Austin has worked on his footwork.
Sometimes during the past spring training, Austin said, "I’d get a little lackadaisical, maybe be a little off-balance when I threw. I’ve worked on my footwork. That actually affects the accuracy and the power behind the pass. Power comes from your legs. I’ve been trying to utilize my legs a lot. It’s been helping a lot."
Rolovich agreed, adding, "The footwork needs to match up to the play. People say, ‘Oh, they’re in shotgun and they just take a three-step drop. Who cares?’ But there are different paces of a three-step drop on different plays. There are different foot angles, in relationship to where the shoulders and eyes are facing. All of those things have to match up to work to the best of his ability."

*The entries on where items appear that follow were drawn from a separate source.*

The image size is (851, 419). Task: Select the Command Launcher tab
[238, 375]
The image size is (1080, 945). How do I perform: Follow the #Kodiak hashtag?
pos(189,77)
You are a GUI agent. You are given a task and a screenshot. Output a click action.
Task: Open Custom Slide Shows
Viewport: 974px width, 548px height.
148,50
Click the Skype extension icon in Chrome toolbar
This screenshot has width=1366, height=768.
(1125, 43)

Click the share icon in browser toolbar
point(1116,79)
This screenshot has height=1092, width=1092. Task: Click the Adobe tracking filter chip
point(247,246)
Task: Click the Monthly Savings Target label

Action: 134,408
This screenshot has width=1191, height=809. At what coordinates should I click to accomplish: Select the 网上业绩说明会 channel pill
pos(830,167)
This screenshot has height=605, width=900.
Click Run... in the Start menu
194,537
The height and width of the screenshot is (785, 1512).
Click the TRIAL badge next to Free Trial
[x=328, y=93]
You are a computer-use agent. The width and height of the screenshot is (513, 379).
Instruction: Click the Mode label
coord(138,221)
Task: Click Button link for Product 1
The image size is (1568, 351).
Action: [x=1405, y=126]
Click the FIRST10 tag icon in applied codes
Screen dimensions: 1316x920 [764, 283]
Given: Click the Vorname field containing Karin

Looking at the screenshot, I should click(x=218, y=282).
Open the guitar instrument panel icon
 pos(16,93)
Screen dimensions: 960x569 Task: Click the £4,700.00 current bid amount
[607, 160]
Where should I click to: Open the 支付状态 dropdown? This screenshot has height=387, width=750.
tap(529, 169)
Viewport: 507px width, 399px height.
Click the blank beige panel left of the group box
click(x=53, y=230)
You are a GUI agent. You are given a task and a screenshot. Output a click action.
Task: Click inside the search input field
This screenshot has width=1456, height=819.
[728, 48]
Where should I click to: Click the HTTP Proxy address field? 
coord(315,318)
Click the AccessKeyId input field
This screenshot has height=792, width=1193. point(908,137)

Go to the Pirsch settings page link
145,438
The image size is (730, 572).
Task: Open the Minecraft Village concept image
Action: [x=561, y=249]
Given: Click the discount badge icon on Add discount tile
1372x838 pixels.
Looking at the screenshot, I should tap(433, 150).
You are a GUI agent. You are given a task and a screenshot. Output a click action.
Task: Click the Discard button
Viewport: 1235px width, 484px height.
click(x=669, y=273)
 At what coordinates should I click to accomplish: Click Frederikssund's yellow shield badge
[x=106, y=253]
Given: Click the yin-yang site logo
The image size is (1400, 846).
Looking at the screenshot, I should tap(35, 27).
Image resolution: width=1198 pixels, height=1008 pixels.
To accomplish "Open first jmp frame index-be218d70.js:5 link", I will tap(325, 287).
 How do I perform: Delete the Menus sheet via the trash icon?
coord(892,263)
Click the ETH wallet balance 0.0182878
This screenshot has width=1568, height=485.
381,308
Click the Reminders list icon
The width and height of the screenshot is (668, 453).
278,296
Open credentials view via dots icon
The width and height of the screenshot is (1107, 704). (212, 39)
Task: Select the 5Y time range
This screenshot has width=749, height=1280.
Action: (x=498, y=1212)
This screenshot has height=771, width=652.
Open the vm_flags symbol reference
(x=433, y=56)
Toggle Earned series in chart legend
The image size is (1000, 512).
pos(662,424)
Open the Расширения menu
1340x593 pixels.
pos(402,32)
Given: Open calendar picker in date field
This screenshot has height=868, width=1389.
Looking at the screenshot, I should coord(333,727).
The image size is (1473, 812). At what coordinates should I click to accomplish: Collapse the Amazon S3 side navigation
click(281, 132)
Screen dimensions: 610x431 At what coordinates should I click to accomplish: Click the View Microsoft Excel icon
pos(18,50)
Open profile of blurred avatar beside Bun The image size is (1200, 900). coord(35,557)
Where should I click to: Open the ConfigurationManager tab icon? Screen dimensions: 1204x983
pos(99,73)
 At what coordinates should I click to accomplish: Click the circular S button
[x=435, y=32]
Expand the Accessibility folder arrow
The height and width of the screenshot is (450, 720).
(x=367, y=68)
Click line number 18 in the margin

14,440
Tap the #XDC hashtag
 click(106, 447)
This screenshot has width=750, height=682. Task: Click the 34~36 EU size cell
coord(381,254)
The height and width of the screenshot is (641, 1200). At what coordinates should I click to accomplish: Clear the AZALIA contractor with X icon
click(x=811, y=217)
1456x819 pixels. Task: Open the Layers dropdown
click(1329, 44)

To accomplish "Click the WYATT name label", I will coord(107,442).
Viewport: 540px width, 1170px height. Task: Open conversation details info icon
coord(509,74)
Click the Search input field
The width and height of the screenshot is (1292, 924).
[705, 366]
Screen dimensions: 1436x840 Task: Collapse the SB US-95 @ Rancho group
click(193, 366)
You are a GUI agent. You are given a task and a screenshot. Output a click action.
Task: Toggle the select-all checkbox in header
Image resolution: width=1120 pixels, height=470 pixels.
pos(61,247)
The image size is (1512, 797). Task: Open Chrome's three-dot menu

Graves, a redshirt freshman, spent most of 2009 on the scout team running an opponent’s plays. Graves is the best scrambler among the candidates. Now he is working on going through the four progressions — pass routes — before scrambling.
"He does some good things," Rolovich said. "He gives us the ability to package him in different situations."
Rolovich said that the original top-tier quarterbacks will remain in the same practice area. He said Cayman Shutter and Corey Nielsen will continue to run the scout team’s offense.
Man Fan Clinic meeting set
The Man Fan Clinic — a session coordinated by the UH football coaching staff — will be held Aug. 24 at the UH athletic complex.
For $20, each attendee will receive a "playback," a rundown of how the Warriors prepare for a game, a Q&A session with coaches and players, and refreshments. The camp is open to all males.
Check-in is between 6 and 7 p.m. The clinic begins at 7 p.m.